Com o intuito de levantar fundos para a construção
de um Estúdio-Escola, onde serão desenvolvidas todas
as suas atividades, o Instituto Criar estará promovendo
um leilão entre os dias 09 e 16 de maio com o apoio do
AjudaBrasil. Confira alguns ítens que serão leiloados:
1. Partida de golfe com o craque Ronaldinho.
2. Volta no autódromo de Interlagos com o Rubinho.
3. Café da manhã com a Xuxa.
4. Jantar com o Rodrigo Santoro no Copacabana Palace.
5. Tour em Fernando de Noronha com Fernanda Lima.
6. Jantar com a modelo Ana Hickmann.
Na página LEILÃO
BENEFICIENTE do INSTITUTO CRIAR, sediado no portal AjudaBrasil
, "celebridades" leiloaram alguns aspectos de sua fama
(o que será que Perepepê doou dessa vez?). O montante
auferido alavancará o tal Estúdio, onde os "de
baixa renda" aprenderão a gerar mais imagens, que por
sua vez engordarão o capital de giro do espetáculo,
num mercado que, segundo a escritora Arundhati Roy , "reduziu
tudo a uma mercadoria pronta para venda, disponível a quem
der o maior lance".
A preocupação pela inclusão dos ícones
"emergentes" da sociedade do espetáculo em projetos
públicos, faz crer que existem duas categorias de cidadãos:
os emergentes e os submergentes. Os primeiros são tocados
pelas luzes de um novo dia (um journalismo celebrativo),
resgatados do universo da insignificância social e do anonimato
funcional para brilharem em todos os cantos dos palcos/telas; emergem
deste mundo cinzento de banalidades cotidianas para figurarem no
panteão dos ricos e famosos (ainda que a notoriedade tenha
sido construída numa linha de montagem publicitária).

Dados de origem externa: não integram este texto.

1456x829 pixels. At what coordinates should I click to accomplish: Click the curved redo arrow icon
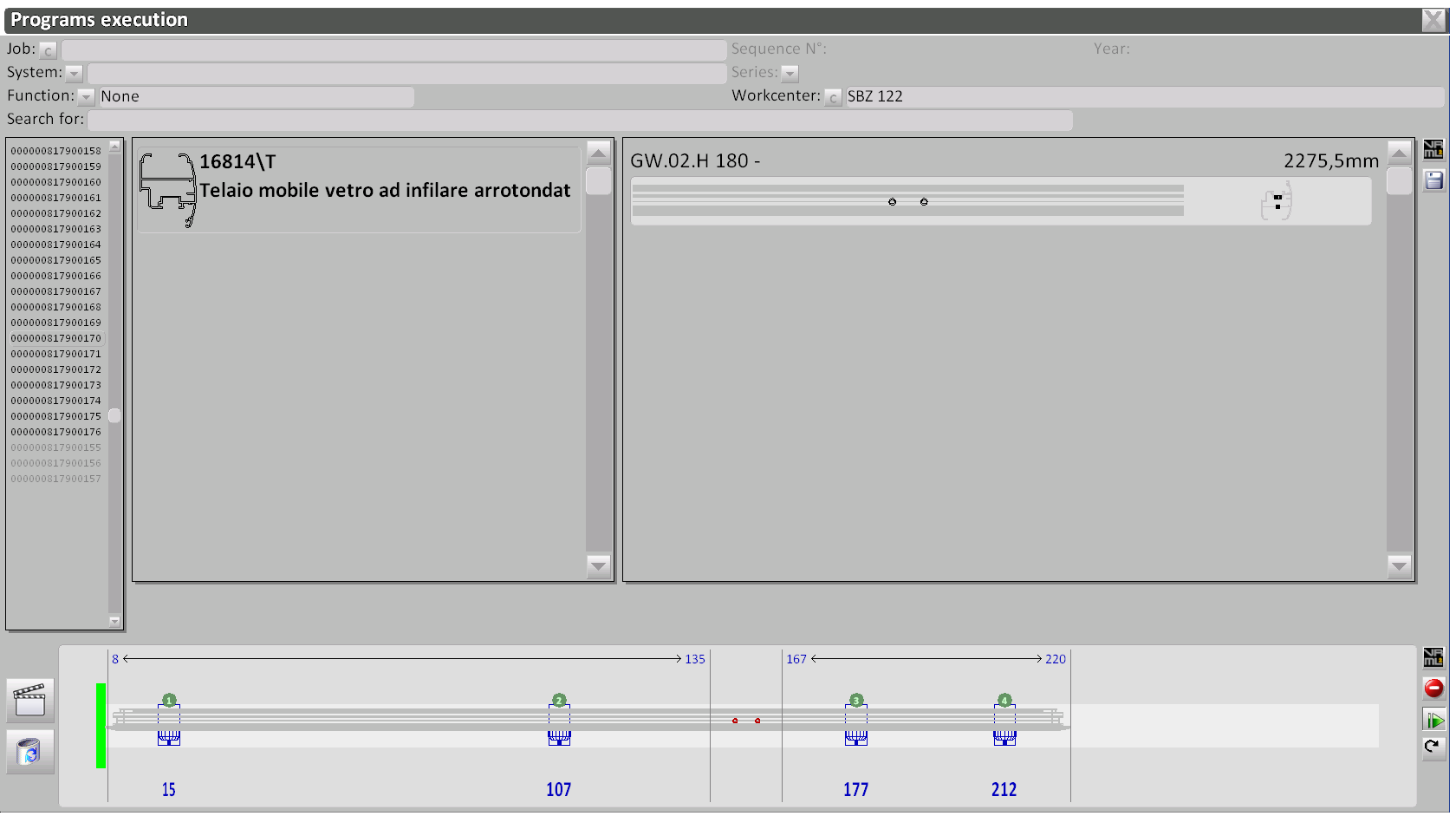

Quanto aos demais, os submergentes, têm o papel de figuração,
ou de claque (aquele grupo de pessoas combinadas ou contratadas
para aplaudirem um espetáculo; admiradores ou seguidores
de alguém). O sonho recôndito da claque é atravessar
o fosso do palco e emergir para a ribalta. E para mantê-los
do lado de lá lhes dizem que seu papel é interativo,
já que de vez em quando um deles será escolhido para
"emergir" (como nos reality shows da vida). Só
tem um detalhe. Emergentes, submergentes e palacianos estão
todos no mesmo barco. É a nau enlouquecida que Guy Debord
chamou de "Sociedade do Espetáculo". Para fugir
do seus domínios e da sua comunicação unilateral,
será preciso singrar noutros mares. À deriva. Com
um pouco mais de ousadia e criatividade.
Em 1989 o videoartista Nam June Paik concebeu um menino feito de
monitores de TV. A estrutura de metal, medindo 1,5 m de altura,
composta de 13 pequenos televisores, exibia imagens abstratas. A
vídeo-escultura "O Menino Faminto" vinha acompanhada
da seguinte legenda, escrita pelo autor: "A fome no mundo é
particularmente um problema de transporte e especialmente um problema
de comunicação. Não é mais um problema
físico. A melhor maneira de encará-lo não é
só com compaixão, senão com uma atitude mais
intelectual e compreensiva".
Em tempo: a jóia de ouro e diamantes da cadela Perepepê
acabou sendo vendida por R$ 5.000 para a socialite de Brasília
Marita Martins, mãe do ex-senador cassado Luiz Estevão,
num leilão realizado na casa que leva o sugestivo nome de
"Meu Passado me Condena", no Rio de Janeiro.